Monday, March 17, 2008

Hillary Clinton's Red Phone, 3 am Ad Continues to Backfire Against Democrats

Earlier this month I wrote about a Rasmussen poll that showed that the so-called "Red Phone" or "3 am" ad that Hillary Clinton's campaign released asking, "It's 3:00am and your children are asleep. There's a phone in the White House, and it's ringing. Something is happening in the world. Your vote will decide who answers that call. Whether someone knows the world's leaders, knows the military, someone tested and ready to lead. It's 3am and your children are safe and asleep. Who do you want answering the phone?", backfired on Clinton, Obama and in fact brought the question to the forefront about who the general public would rather have answer that phone call, and the whole issue hurt the Democrats in general, when the plurality named John McCain as the person they would rather have in the White House answering the phone in a time of crisis.

The commercial was credited as one factor enabling Clinton to turn her campaign around in Texas last week. But, 42% of all voters said the person they’d most want to answer the phone was John McCain. Among all voters, 25% picked Clinton and another 25% named Obama as the person they’d want in the White House when a foreign policy crisis call arrived.

####################

> _Exercise task 1_
In the records, everything from the line containing "Click the help question mark icon" down to the line containing "I will pos(72,4).", rewrite those lines with "GUI agent" changed to "computer-use agent" and everything else left the same.

####################

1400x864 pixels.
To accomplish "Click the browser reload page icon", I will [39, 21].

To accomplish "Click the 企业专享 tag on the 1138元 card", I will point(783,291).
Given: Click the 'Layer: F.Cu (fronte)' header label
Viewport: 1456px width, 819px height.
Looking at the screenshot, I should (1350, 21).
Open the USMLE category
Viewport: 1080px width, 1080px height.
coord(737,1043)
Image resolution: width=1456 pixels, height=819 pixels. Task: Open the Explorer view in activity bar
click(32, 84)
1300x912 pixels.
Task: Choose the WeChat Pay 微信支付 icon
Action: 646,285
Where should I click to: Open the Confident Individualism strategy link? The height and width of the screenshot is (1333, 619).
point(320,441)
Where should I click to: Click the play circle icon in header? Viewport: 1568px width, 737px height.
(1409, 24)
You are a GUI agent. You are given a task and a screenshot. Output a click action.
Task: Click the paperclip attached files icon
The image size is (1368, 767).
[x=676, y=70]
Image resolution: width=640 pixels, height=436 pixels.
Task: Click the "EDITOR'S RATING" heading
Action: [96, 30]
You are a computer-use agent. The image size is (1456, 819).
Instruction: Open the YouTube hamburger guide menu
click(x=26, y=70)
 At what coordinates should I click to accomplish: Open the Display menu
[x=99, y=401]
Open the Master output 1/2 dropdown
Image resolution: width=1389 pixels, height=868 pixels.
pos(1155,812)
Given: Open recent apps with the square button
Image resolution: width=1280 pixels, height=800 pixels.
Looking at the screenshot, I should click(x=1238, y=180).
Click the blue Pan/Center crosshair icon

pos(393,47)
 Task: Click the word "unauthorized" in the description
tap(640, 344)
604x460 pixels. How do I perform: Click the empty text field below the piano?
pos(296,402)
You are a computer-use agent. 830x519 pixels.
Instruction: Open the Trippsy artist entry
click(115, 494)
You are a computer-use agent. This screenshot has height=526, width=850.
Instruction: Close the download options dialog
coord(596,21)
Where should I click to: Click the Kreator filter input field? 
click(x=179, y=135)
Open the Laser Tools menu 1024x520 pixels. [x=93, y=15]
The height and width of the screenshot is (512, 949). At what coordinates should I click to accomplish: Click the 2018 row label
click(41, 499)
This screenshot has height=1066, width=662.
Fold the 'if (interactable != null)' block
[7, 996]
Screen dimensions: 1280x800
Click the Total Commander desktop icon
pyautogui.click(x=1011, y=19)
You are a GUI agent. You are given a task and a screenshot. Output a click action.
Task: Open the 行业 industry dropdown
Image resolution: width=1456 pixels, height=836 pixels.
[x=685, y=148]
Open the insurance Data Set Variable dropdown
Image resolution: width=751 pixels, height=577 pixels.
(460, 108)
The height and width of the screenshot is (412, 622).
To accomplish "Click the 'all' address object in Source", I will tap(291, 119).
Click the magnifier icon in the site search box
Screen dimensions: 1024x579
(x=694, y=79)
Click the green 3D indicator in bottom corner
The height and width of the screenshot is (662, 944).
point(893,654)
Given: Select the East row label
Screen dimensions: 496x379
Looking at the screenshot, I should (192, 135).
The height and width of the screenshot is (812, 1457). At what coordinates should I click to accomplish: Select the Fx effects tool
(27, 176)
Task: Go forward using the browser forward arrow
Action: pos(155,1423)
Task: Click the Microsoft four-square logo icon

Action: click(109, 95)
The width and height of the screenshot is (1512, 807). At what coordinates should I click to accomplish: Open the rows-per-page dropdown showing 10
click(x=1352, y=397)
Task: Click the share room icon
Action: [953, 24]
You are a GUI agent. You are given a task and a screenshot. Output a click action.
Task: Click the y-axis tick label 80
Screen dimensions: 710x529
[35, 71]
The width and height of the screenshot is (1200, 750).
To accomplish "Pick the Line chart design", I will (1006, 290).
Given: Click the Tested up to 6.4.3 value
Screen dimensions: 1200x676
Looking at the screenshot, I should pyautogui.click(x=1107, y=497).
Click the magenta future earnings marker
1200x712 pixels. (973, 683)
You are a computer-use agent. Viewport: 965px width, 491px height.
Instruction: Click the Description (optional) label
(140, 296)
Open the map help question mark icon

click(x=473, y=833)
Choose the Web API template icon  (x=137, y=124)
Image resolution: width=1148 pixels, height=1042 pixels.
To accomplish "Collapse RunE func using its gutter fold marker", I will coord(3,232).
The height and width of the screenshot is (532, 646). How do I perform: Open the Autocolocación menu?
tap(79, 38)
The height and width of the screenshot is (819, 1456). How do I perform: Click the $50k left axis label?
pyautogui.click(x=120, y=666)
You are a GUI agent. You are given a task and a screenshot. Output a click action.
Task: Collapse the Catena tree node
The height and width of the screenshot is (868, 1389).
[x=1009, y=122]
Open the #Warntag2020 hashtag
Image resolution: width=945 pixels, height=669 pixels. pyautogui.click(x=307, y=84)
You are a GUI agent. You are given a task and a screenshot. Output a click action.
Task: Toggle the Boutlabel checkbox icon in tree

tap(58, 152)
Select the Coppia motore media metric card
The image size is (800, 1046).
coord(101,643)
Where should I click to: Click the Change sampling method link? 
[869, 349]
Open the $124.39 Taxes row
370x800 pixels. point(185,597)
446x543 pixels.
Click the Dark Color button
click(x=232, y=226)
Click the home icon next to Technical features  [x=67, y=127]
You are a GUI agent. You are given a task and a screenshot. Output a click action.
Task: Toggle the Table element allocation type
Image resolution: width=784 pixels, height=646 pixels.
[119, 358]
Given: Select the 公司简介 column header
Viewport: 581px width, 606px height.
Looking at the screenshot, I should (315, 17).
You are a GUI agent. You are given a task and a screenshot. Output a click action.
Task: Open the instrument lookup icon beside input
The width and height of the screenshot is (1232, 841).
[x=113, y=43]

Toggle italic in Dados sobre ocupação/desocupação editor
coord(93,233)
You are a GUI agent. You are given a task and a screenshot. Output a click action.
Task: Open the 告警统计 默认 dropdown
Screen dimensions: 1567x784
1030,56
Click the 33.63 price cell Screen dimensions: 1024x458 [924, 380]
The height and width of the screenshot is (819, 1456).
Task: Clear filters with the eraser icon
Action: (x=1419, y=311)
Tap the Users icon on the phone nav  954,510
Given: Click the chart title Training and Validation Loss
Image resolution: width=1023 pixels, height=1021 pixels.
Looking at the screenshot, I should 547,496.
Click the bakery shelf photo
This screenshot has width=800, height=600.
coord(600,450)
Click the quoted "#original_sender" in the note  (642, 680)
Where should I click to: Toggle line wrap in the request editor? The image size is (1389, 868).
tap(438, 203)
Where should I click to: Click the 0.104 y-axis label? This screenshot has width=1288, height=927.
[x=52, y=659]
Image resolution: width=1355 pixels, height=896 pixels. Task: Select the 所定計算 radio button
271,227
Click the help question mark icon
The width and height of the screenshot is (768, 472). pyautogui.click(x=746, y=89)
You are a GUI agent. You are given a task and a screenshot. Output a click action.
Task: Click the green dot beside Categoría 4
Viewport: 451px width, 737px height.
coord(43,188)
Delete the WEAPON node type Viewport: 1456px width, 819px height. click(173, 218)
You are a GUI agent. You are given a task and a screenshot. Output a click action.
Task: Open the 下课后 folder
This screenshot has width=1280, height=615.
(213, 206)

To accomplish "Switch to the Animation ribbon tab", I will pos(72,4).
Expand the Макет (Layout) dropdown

####################

> _Exercise task 2_
Which people does the post about the "Red Phone" ad name?

> _Worked solution 1_
Click the help question mark icon
The width and height of the screenshot is (768, 472). pyautogui.click(x=746, y=89)
You are a computer-use agent. You are given a task and a screenshot. Output a click action.
Task: Click the green dot beside Categoría 4
Viewport: 451px width, 737px height.
coord(43,188)
Delete the WEAPON node type Viewport: 1456px width, 819px height. click(173, 218)
You are a computer-use agent. You are given a task and a screenshot. Output a click action.
Task: Open the 下课后 folder
This screenshot has width=1280, height=615.
(213, 206)

To accomplish "Switch to the Animation ribbon tab", I will pos(72,4).

> _Worked solution 2_
Hillary Clinton
Obama
John McCain